Given information>
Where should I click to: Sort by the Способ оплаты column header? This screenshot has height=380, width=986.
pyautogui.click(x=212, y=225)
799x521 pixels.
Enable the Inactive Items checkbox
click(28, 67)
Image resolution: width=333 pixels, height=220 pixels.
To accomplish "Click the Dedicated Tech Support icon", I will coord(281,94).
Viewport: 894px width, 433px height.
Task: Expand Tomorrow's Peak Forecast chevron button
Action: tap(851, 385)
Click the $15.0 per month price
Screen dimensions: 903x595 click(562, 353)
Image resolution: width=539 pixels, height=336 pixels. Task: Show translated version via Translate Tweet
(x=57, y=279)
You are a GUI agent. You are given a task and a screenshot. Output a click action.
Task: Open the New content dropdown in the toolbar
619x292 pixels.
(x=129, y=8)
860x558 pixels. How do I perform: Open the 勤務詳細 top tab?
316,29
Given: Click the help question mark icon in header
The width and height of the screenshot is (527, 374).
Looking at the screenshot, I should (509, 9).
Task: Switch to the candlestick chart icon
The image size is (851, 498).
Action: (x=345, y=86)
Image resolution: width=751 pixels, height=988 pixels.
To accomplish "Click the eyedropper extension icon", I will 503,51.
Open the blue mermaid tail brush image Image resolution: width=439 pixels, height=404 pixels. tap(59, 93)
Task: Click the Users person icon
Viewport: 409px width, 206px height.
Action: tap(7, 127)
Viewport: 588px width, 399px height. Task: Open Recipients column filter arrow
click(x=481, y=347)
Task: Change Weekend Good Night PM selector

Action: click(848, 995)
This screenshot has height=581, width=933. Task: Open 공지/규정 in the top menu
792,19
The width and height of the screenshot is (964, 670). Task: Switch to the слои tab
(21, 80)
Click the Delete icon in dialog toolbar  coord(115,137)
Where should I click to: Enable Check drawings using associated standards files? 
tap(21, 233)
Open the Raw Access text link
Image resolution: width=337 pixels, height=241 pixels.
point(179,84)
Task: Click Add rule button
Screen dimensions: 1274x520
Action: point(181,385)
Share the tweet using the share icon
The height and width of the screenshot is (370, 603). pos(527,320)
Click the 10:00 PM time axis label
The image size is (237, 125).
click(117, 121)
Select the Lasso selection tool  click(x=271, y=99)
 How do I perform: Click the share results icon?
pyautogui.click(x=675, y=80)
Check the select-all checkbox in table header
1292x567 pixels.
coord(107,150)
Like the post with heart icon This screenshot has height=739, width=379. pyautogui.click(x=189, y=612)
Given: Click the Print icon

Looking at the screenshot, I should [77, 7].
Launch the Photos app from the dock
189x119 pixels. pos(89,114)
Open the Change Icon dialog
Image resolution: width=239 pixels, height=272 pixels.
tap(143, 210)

What you should do> The expected output is the complete data, repeated exactly.

Solution for this problem>
Where should I click to: Sort by the Способ оплаты column header? This screenshot has height=380, width=986.
pyautogui.click(x=212, y=225)
799x521 pixels.
Enable the Inactive Items checkbox
click(28, 67)
Image resolution: width=333 pixels, height=220 pixels.
To accomplish "Click the Dedicated Tech Support icon", I will coord(281,94).
Viewport: 894px width, 433px height.
Task: Expand Tomorrow's Peak Forecast chevron button
Action: tap(851, 385)
Click the $15.0 per month price
Screen dimensions: 903x595 click(562, 353)
Image resolution: width=539 pixels, height=336 pixels. Task: Show translated version via Translate Tweet
(x=57, y=279)
You are a GUI agent. You are given a task and a screenshot. Output a click action.
Task: Open the New content dropdown in the toolbar
619x292 pixels.
(x=129, y=8)
860x558 pixels. How do I perform: Open the 勤務詳細 top tab?
316,29
Given: Click the help question mark icon in header
The width and height of the screenshot is (527, 374).
Looking at the screenshot, I should (509, 9).
Task: Switch to the candlestick chart icon
The image size is (851, 498).
Action: (x=345, y=86)
Image resolution: width=751 pixels, height=988 pixels.
To accomplish "Click the eyedropper extension icon", I will 503,51.
Open the blue mermaid tail brush image Image resolution: width=439 pixels, height=404 pixels. tap(59, 93)
Task: Click the Users person icon
Viewport: 409px width, 206px height.
Action: tap(7, 127)
Viewport: 588px width, 399px height. Task: Open Recipients column filter arrow
click(x=481, y=347)
Task: Change Weekend Good Night PM selector

Action: click(848, 995)
This screenshot has height=581, width=933. Task: Open 공지/규정 in the top menu
792,19
The width and height of the screenshot is (964, 670). Task: Switch to the слои tab
(21, 80)
Click the Delete icon in dialog toolbar  coord(115,137)
Where should I click to: Enable Check drawings using associated standards files? 
tap(21, 233)
Open the Raw Access text link
Image resolution: width=337 pixels, height=241 pixels.
point(179,84)
Task: Click Add rule button
Screen dimensions: 1274x520
Action: point(181,385)
Share the tweet using the share icon
The height and width of the screenshot is (370, 603). pos(527,320)
Click the 10:00 PM time axis label
The image size is (237, 125).
click(117, 121)
Select the Lasso selection tool  click(x=271, y=99)
 How do I perform: Click the share results icon?
pyautogui.click(x=675, y=80)
Check the select-all checkbox in table header
1292x567 pixels.
coord(107,150)
Like the post with heart icon This screenshot has height=739, width=379. pyautogui.click(x=189, y=612)
Given: Click the Print icon

Looking at the screenshot, I should [77, 7].
Launch the Photos app from the dock
189x119 pixels. pos(89,114)
Open the Change Icon dialog
Image resolution: width=239 pixels, height=272 pixels.
tap(143, 210)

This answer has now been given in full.